I thought there was something physically wrong with me, as o thought it could NEVER affect me! I was running/cycling/swimming/walking/takig multi vits, natural anti-depressants etc...NOTHING worked..

Then i found the answer -DRINK, it got rid of the anxiety and i felt happier, 4 cans a night, then 8 cans, then a flagon then two....For over a year

I was the getting MUCH worse as you can imagine, first thing from work and straight to nearest shop buy a flagon and neck back a bit to feel 'normal'

To cut a long story short basically i never turned up for work, locked myself in the house and was found a week later by a family member in hell of a mess (who was lickily a MH worker)..

Straight to Dr's, the direst to MH unit, diagnosed with severe depression/bipolar, given meds and 3 months off work.

I tried loads until i found what worked (give ANY med 6 weeks at LEAST)...

I also spent a 2 weeks in private rehab in between this.

I am now FINE after finding what meds work for me, it's a long journey and i look back and think WHY did i let it go on for so long!!!

Get down the Dr's and have a chat and go from there mate..
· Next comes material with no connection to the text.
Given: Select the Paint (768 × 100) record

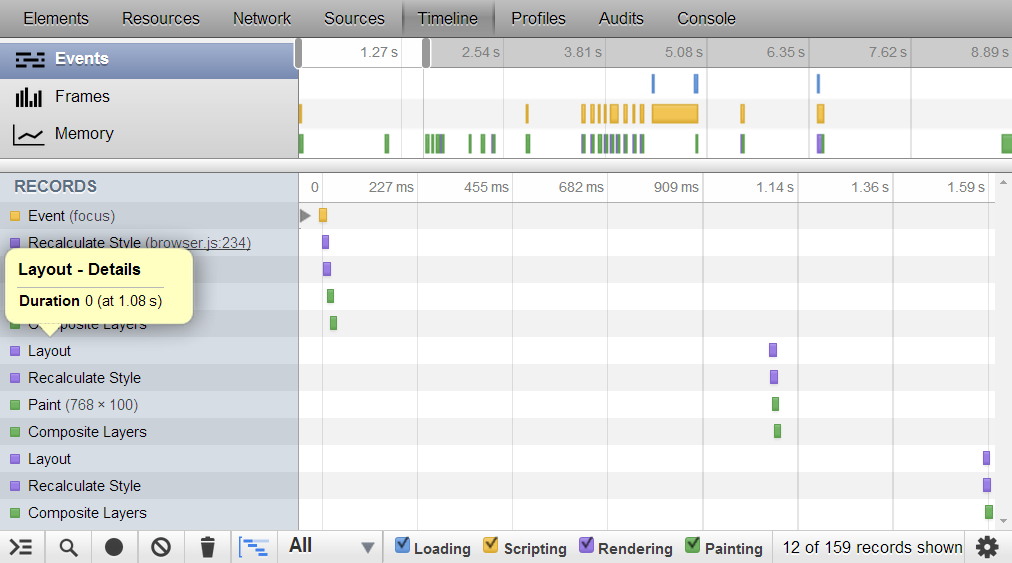Looking at the screenshot, I should coord(83,405).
Good luck and ANY questions feel free to inbox me..
 
I think social media, life pressure to achieve, drugs all add to a rise in depression. I'm not saying these are the sole causes but they do contribute to a gradual rise mental health.
Social media is probably one of the biggest reasons for the rise in suicide in today's kids.
 
life is to short to worry about what is coming live for the day,don't deal with social media take a break from everything get a tent get some food and take time out,you will feel better a slow pace of life will make things real,live for today as tomorrow you die.or a better way ,live for a slow life run a mile is the same as walking a mile no need to run take your time see the view.
don't talk listen
stay away from all media news ,
take a break from life grab the tent go missing for a week.